**The problem**
Given the entries that follow, write out exactly the lines starting at the one containing "Occupational Employment Dataset" and ending at the one containing "Sitemap (154, 2310)", both ends included, and only those.

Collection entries

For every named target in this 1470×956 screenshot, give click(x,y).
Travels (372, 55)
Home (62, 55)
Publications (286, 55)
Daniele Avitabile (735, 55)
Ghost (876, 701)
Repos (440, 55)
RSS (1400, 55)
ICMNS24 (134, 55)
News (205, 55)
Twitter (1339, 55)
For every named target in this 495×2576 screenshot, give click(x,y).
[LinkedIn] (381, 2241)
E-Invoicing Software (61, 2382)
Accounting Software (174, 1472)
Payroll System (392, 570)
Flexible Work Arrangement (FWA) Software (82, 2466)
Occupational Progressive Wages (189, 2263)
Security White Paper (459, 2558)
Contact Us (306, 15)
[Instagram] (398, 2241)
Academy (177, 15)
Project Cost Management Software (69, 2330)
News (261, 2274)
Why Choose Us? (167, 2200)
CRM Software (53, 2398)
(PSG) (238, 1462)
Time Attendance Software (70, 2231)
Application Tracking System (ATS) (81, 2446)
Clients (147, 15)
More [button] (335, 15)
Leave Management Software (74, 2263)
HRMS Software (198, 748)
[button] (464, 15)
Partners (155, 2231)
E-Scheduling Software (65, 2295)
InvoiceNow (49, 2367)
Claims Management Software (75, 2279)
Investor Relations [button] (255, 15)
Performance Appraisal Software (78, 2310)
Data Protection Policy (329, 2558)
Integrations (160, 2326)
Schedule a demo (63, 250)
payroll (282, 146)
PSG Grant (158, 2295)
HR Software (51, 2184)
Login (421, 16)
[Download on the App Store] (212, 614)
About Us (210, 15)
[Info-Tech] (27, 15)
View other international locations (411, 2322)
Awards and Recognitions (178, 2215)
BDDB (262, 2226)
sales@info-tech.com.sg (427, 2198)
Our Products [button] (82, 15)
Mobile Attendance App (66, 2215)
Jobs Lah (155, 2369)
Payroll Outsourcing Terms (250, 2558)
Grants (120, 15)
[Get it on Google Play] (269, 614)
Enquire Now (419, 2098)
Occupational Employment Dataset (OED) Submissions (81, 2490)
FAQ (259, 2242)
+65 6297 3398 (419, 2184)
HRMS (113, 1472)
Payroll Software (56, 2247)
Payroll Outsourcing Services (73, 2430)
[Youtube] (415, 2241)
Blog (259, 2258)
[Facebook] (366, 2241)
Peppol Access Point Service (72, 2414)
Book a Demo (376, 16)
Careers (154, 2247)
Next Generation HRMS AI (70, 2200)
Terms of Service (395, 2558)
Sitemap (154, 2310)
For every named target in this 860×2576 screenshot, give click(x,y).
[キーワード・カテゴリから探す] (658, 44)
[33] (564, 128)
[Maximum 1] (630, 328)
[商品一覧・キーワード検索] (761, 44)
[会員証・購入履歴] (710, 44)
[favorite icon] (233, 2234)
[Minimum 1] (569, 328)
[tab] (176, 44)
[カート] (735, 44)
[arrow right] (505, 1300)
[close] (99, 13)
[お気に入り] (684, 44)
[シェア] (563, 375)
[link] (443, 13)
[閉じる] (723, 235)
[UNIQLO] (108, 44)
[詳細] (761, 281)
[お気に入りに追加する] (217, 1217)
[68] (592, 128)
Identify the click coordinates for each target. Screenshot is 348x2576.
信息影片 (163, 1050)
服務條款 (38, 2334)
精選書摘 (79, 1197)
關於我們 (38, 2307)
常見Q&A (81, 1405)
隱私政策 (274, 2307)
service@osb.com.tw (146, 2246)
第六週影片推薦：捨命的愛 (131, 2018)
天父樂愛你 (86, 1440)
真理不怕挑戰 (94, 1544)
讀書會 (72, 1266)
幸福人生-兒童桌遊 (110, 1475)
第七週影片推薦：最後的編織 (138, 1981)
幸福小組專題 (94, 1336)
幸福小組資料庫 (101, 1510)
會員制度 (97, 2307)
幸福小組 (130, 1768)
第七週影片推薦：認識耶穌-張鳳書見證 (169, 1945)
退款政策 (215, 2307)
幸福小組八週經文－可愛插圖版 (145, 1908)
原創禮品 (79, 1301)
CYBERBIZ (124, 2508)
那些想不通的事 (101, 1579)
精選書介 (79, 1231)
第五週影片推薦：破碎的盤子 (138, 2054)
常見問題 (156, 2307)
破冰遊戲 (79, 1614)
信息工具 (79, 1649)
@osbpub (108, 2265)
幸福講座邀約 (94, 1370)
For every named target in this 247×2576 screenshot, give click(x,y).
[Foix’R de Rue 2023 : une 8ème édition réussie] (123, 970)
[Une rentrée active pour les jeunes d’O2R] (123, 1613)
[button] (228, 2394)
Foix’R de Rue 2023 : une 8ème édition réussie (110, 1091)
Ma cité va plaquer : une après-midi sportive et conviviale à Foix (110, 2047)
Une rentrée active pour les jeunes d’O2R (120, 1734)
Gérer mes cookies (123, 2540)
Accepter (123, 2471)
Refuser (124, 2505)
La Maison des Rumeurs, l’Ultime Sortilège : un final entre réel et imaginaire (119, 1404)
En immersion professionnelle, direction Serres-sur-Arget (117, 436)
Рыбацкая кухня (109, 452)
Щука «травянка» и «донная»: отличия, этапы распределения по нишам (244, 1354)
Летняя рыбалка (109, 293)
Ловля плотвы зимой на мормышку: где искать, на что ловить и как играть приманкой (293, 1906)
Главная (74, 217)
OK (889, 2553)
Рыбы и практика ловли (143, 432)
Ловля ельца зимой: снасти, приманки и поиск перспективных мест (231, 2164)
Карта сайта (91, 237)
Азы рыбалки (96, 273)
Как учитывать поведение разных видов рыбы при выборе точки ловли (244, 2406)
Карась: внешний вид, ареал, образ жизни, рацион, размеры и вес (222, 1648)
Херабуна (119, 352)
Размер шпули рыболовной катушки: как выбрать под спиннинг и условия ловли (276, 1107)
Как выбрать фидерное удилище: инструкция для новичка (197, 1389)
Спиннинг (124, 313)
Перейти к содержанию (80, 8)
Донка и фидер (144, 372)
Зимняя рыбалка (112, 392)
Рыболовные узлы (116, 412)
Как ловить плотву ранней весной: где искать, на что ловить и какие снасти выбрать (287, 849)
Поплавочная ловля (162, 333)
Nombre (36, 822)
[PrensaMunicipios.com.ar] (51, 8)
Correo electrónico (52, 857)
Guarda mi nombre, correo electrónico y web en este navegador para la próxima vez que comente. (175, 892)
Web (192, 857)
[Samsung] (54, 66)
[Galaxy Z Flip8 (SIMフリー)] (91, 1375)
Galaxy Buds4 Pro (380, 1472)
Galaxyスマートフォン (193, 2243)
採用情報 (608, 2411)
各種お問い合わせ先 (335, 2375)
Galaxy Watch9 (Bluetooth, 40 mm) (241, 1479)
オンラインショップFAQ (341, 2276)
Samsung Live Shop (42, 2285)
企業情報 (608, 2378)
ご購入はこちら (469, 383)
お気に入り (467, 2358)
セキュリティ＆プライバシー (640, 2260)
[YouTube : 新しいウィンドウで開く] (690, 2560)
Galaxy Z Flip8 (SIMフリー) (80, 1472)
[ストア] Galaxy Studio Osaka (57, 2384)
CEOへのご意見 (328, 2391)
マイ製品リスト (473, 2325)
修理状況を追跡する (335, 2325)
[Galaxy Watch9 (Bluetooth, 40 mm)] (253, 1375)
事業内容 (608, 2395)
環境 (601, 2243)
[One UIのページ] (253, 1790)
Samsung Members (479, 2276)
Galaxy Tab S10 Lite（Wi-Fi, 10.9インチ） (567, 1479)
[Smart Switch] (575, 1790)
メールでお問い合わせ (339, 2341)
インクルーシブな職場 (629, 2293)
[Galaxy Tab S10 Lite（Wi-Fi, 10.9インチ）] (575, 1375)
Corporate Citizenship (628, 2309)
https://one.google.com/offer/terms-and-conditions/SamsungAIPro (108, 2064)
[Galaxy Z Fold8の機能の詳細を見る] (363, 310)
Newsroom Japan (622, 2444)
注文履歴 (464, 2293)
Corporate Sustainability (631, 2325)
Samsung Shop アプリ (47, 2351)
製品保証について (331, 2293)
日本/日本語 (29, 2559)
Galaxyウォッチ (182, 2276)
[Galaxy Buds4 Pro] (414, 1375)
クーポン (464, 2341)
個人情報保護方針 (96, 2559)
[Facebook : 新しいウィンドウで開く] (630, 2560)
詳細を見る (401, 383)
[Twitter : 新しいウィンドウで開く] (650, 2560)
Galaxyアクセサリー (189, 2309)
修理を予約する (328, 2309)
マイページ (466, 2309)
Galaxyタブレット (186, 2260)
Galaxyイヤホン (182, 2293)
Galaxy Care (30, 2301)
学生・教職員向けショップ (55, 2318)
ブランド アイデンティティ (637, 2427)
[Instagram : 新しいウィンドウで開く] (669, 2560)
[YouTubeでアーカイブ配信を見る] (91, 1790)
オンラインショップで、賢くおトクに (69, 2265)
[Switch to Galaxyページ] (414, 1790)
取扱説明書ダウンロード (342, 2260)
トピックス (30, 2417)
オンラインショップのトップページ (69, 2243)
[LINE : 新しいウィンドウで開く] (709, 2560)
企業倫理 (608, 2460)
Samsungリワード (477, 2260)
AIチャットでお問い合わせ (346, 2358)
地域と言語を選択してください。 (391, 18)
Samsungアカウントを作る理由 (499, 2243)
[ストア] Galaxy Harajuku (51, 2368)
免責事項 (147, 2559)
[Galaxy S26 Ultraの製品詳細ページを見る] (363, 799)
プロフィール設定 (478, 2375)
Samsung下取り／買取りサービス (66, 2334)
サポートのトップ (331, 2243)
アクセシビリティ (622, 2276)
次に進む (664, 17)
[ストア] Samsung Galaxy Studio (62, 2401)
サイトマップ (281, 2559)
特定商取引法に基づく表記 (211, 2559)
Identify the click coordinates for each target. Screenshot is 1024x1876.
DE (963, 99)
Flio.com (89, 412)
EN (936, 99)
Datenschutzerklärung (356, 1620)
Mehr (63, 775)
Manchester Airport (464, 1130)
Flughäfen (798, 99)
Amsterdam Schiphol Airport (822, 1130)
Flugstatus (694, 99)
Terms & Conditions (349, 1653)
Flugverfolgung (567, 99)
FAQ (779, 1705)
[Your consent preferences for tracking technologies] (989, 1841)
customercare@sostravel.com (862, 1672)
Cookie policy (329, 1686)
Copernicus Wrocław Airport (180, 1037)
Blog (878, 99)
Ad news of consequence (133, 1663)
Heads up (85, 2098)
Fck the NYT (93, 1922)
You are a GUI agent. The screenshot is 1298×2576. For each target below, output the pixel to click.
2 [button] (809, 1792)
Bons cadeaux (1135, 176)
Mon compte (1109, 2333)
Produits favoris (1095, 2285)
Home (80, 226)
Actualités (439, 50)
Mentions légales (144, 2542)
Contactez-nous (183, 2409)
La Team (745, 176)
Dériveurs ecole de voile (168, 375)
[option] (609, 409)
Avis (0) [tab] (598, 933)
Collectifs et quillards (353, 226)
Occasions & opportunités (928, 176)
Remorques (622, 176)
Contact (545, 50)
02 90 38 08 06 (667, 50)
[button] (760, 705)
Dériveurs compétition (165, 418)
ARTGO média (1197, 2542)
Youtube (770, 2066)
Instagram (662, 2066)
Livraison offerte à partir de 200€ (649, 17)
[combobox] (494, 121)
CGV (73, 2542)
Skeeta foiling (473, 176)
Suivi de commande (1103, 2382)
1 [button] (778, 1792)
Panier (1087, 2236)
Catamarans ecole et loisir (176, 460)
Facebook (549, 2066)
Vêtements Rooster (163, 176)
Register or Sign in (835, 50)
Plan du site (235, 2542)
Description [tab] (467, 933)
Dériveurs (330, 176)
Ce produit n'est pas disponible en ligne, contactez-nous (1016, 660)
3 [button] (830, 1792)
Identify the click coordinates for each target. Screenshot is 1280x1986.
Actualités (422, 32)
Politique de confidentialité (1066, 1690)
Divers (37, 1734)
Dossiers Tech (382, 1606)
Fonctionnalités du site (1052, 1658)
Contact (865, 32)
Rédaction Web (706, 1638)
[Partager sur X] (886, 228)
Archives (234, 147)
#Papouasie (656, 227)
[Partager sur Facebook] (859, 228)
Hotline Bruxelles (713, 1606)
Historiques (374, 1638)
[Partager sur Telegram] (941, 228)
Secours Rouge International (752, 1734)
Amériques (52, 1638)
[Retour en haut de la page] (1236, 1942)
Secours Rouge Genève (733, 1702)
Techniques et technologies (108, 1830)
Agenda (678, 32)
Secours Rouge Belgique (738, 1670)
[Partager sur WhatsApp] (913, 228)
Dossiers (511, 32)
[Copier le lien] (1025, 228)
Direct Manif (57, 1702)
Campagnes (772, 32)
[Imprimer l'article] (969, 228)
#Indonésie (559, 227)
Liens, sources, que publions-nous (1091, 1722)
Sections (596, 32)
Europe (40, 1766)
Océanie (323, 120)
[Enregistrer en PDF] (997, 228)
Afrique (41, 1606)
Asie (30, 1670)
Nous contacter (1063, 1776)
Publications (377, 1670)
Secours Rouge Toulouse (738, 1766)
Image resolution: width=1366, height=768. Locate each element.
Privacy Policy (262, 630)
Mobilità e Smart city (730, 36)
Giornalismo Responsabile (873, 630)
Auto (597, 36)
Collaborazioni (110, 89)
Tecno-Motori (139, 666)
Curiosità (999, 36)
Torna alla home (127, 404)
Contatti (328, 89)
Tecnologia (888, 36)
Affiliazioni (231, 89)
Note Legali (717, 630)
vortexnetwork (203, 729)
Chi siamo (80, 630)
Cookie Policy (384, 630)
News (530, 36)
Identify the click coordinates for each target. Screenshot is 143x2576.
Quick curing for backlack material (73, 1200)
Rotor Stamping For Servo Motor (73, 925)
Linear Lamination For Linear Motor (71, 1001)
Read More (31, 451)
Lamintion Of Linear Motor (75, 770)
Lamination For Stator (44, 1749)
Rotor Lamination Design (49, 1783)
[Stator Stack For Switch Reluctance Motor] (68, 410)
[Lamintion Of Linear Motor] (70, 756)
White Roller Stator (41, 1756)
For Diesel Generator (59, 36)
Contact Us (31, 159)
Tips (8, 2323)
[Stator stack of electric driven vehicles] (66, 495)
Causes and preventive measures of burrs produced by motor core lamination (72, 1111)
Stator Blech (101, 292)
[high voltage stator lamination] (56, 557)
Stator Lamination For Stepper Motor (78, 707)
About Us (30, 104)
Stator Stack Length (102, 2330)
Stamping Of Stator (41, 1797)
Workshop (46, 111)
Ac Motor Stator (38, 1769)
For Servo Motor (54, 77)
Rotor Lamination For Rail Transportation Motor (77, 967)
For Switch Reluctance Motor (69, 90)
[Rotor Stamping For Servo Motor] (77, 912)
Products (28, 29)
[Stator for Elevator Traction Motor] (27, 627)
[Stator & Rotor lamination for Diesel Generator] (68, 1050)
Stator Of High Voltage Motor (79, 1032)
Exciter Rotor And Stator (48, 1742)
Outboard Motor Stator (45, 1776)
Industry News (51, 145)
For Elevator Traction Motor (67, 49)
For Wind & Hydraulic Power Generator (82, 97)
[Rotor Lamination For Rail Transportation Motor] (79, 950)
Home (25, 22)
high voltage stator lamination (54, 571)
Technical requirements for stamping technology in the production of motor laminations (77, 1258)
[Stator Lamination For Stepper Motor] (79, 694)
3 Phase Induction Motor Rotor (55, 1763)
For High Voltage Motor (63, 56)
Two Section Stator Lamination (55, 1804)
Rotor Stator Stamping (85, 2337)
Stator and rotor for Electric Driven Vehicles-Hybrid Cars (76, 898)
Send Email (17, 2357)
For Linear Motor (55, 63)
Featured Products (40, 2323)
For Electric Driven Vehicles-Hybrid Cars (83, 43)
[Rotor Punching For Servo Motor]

**Solution to this exercise**
Occupational Employment Dataset (OED) Submissions (81, 2490)
FAQ (259, 2242)
+65 6297 3398 (419, 2184)
HRMS (113, 1472)
Payroll Software (56, 2247)
Payroll Outsourcing Services (73, 2430)
[Youtube] (415, 2241)
Blog (259, 2258)
[Facebook] (366, 2241)
Peppol Access Point Service (72, 2414)
Book a Demo (376, 16)
Careers (154, 2247)
Next Generation HRMS AI (70, 2200)
Terms of Service (395, 2558)
Sitemap (154, 2310)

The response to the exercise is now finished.